Record extracts:
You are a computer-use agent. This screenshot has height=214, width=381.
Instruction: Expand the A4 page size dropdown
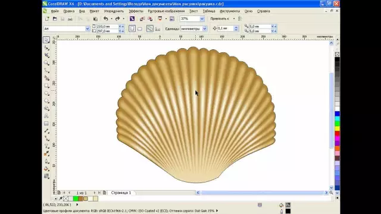click(88, 29)
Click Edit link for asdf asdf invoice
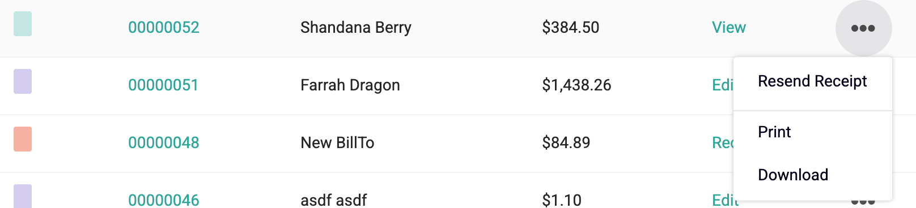This screenshot has width=916, height=208. [x=725, y=200]
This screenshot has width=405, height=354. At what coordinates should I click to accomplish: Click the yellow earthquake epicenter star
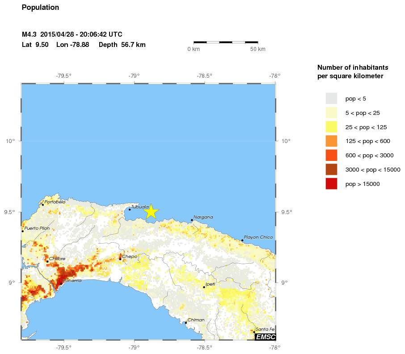click(151, 211)
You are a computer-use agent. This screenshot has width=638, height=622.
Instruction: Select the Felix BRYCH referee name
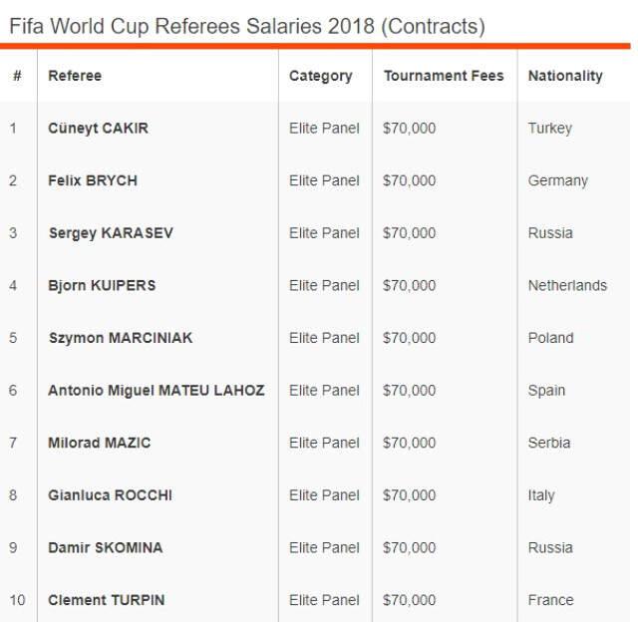click(x=93, y=180)
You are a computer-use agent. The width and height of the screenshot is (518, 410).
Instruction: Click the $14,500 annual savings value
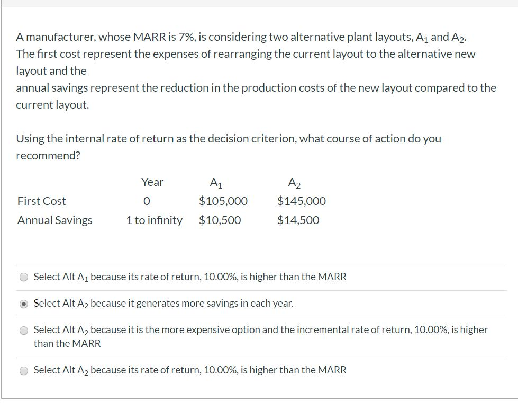pos(298,220)
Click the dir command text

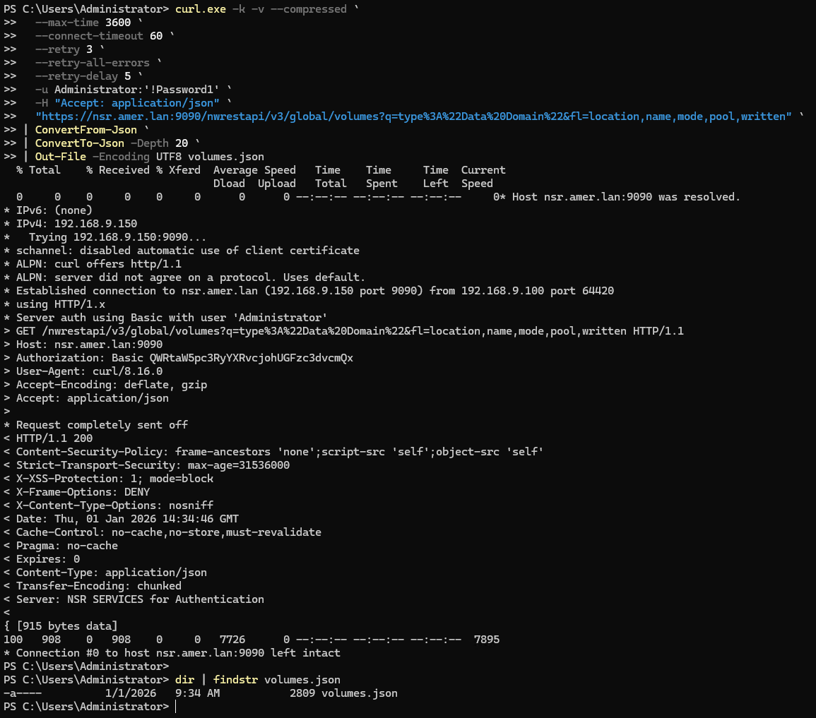pos(184,679)
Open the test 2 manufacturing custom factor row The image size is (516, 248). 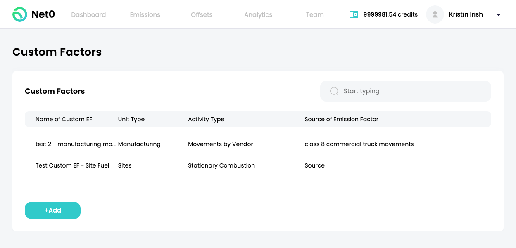(75, 144)
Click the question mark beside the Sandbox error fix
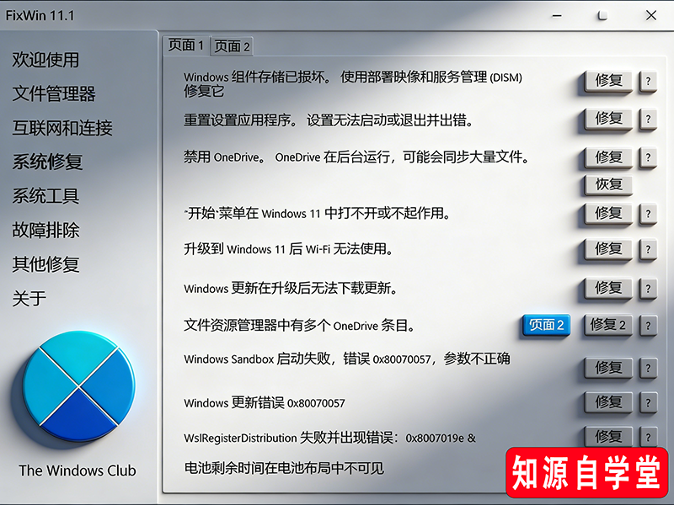 648,368
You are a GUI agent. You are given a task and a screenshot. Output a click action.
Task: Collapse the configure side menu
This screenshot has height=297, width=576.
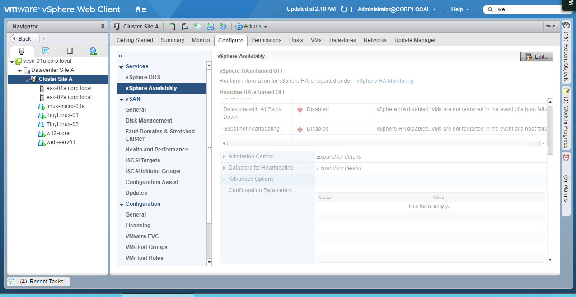[x=121, y=56]
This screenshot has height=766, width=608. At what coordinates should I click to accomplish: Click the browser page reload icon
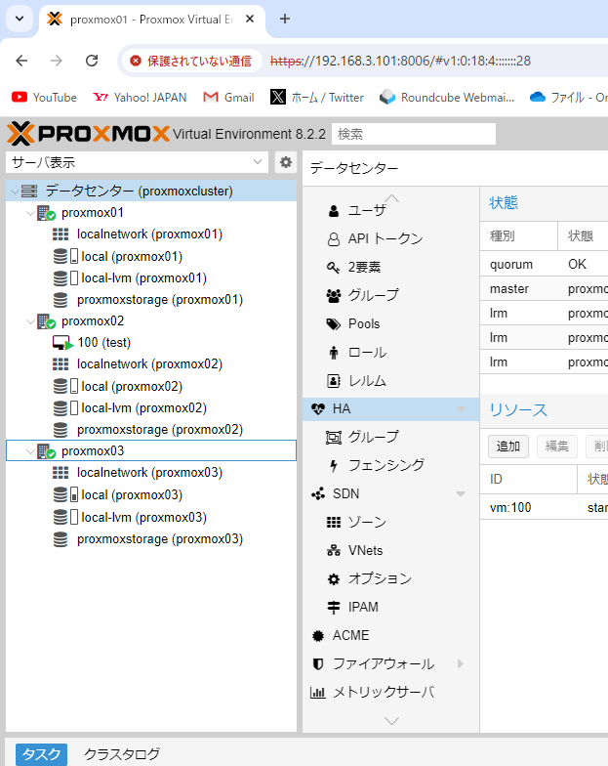(x=92, y=61)
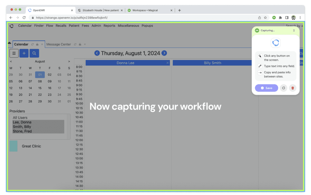311x195 pixels.
Task: Toggle the lock icon on Message Center tab
Action: pos(80,44)
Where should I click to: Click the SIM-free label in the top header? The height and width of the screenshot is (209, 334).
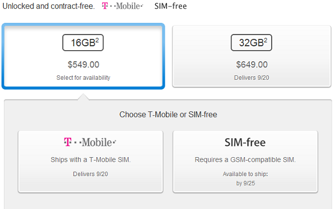(x=171, y=6)
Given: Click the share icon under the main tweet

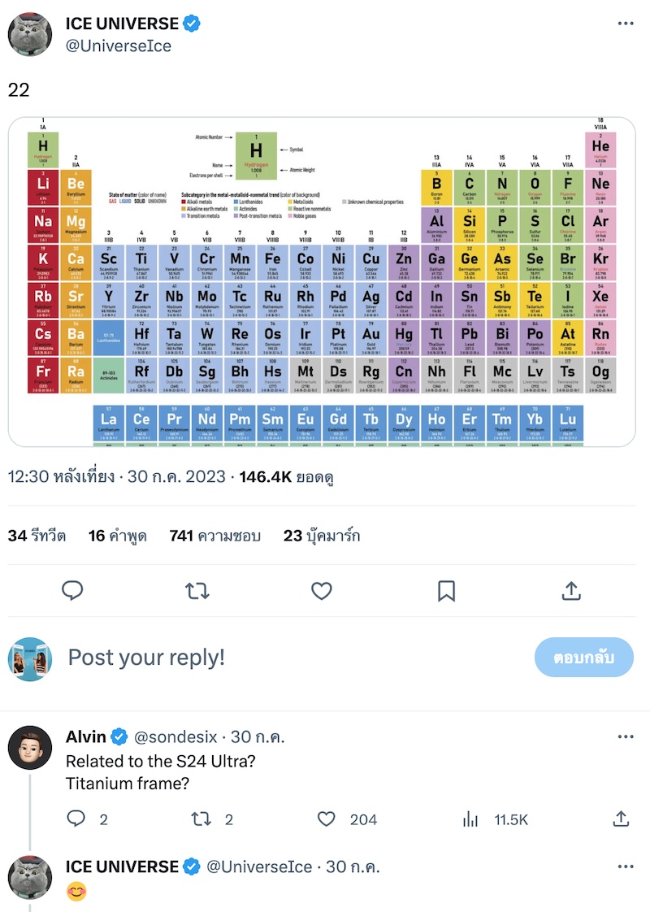Looking at the screenshot, I should (570, 591).
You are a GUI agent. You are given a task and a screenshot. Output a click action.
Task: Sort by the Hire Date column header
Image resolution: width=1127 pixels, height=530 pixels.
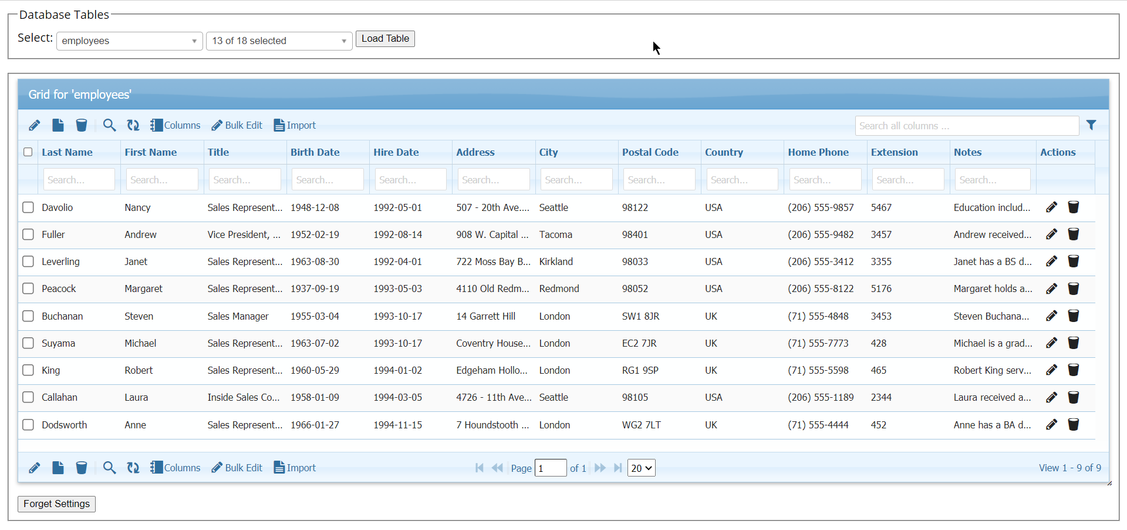[x=396, y=152]
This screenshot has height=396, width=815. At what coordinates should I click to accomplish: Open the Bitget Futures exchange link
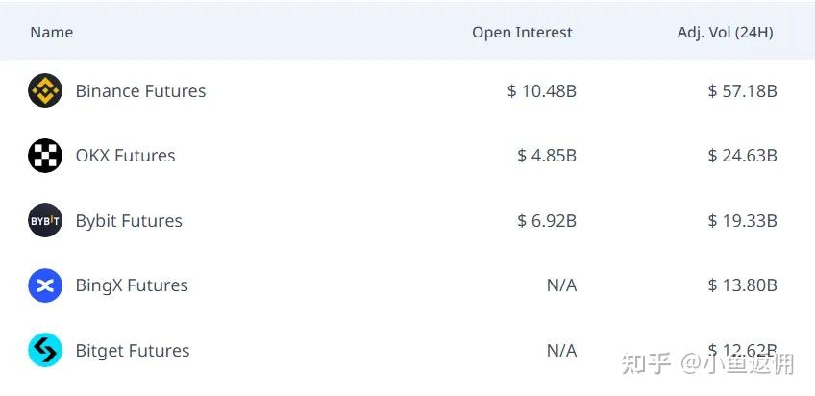[x=133, y=350]
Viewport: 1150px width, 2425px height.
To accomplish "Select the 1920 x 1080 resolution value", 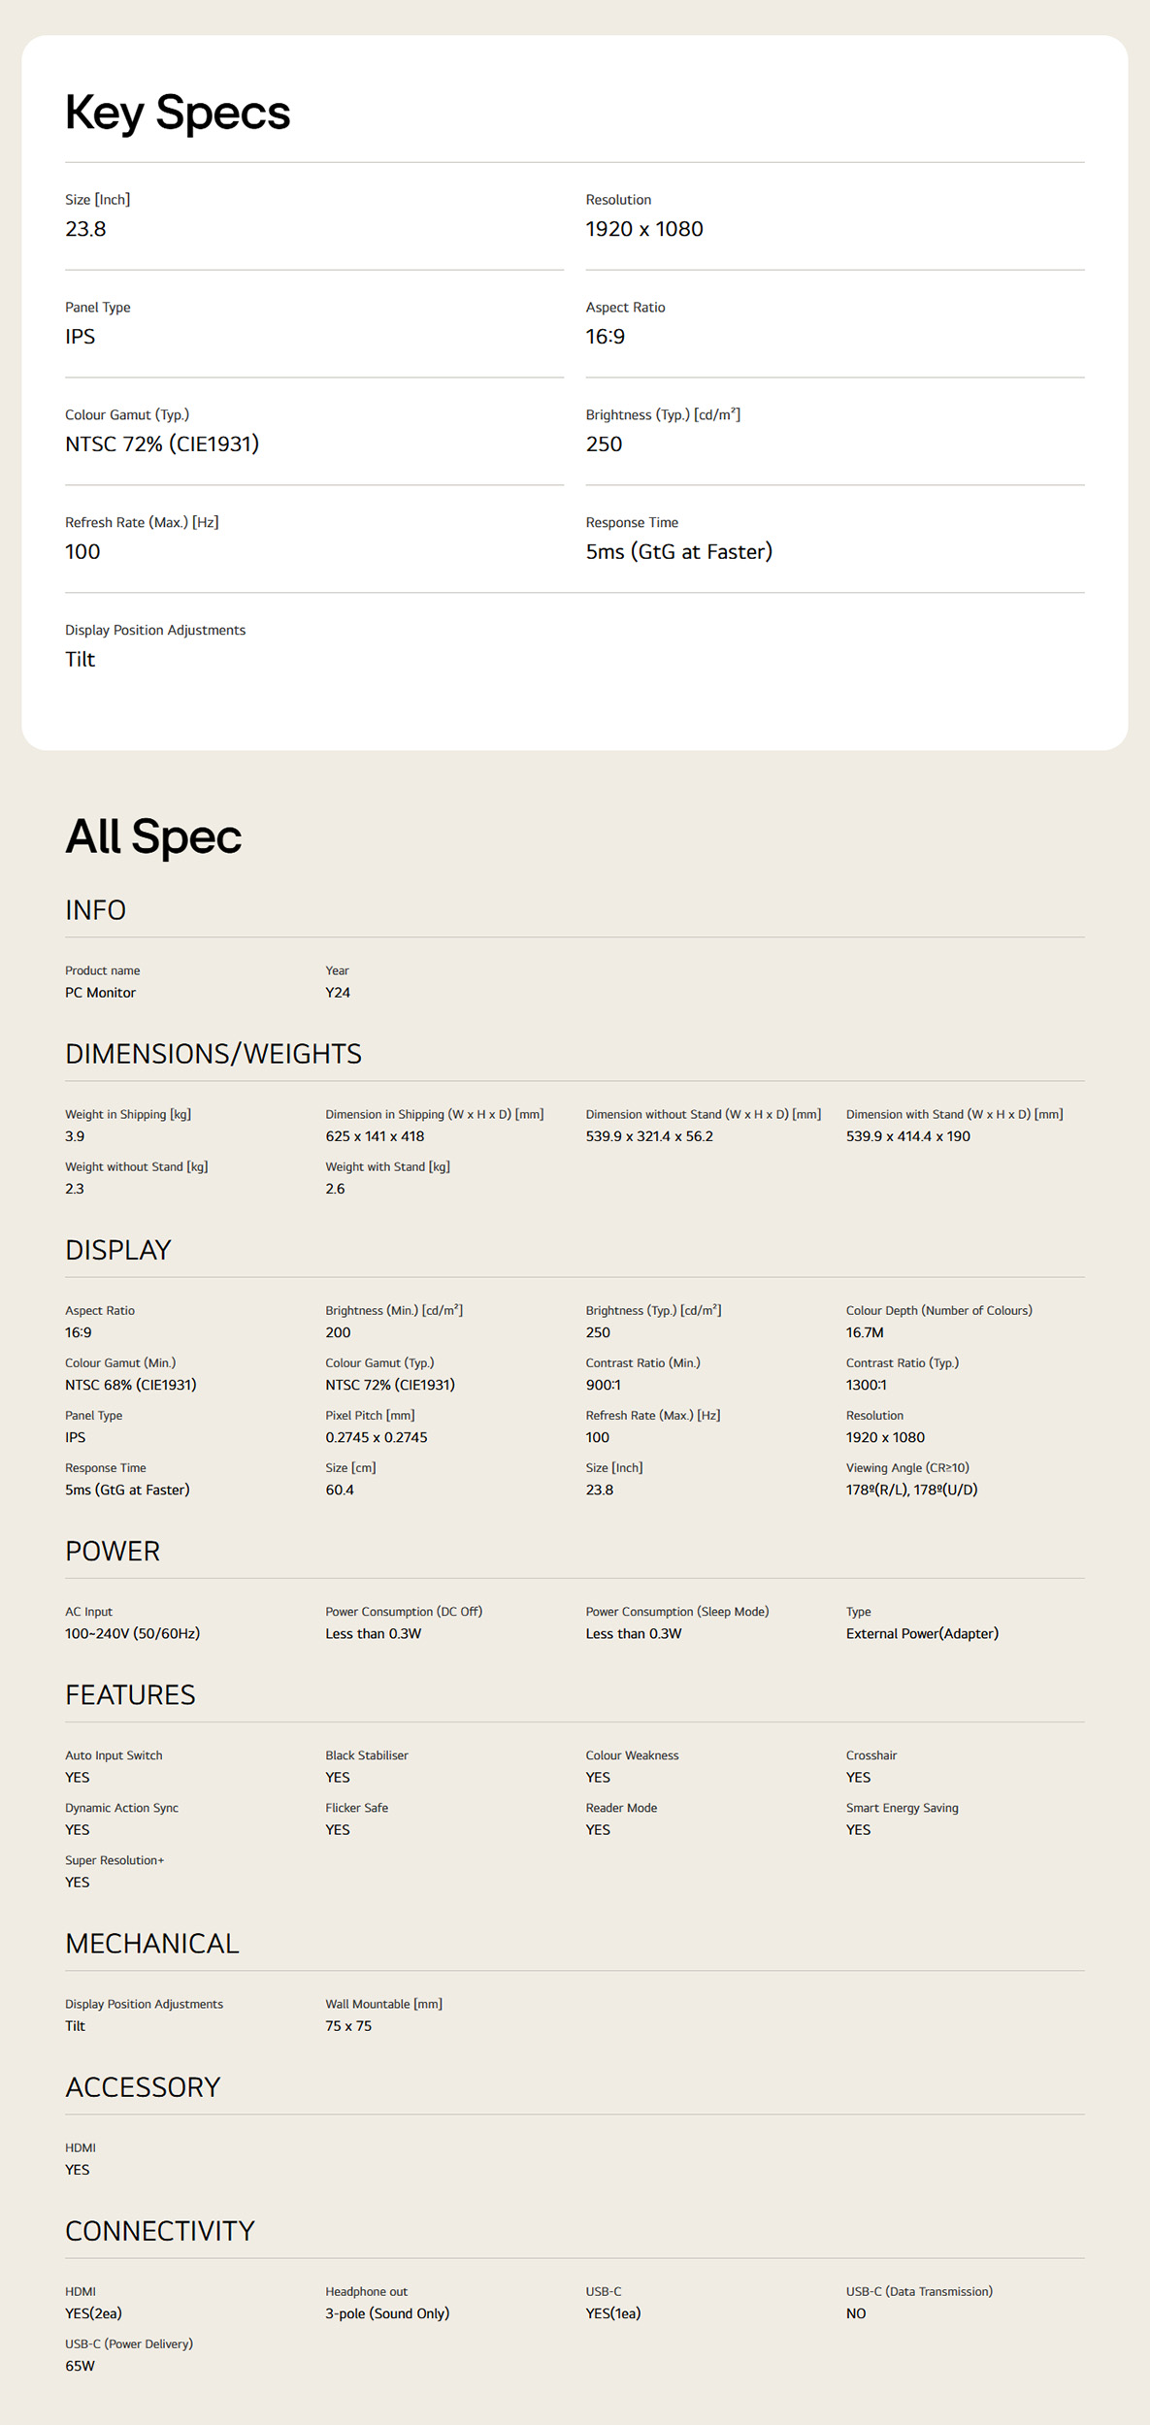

Task prompt:
Write out everything above from the line containing "Given: Click the" down to the end of the lines, leaving the pictures out.

Completed exercise:
Given: Click the share icon under the main tweet

Looking at the screenshot, I should (570, 591).
You are a GUI agent. You are given a task and a screenshot. Output a click action.
Task: Sort by the Hire Date column header
Image resolution: width=1127 pixels, height=530 pixels.
[x=396, y=152]
This screenshot has height=396, width=815. At what coordinates should I click to accomplish: Open the Bitget Futures exchange link
[x=133, y=350]
Viewport: 1150px width, 2425px height.
To accomplish "Select the 1920 x 1080 resolution value", 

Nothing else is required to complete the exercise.